Print the items below word for word, starting at the line that has "Where should I" and stopping after the line that has "click(x=100, y=345)". Leave the pictures out of your answer.

--- START Records provided ---

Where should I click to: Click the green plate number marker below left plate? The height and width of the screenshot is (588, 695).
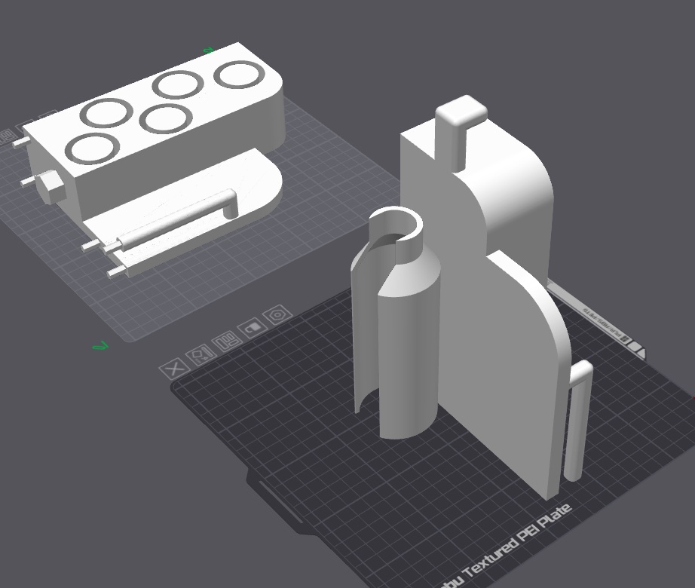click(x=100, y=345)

--- END Records provided ---
--- START Records provided ---

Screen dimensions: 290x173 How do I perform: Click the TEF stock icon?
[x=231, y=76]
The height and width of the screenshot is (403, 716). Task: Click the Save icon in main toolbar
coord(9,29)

--- END Records provided ---

▶ _Solution to the problem_:
Where should I click to: Click the green plate number marker below left plate? The height and width of the screenshot is (588, 695).
click(x=100, y=345)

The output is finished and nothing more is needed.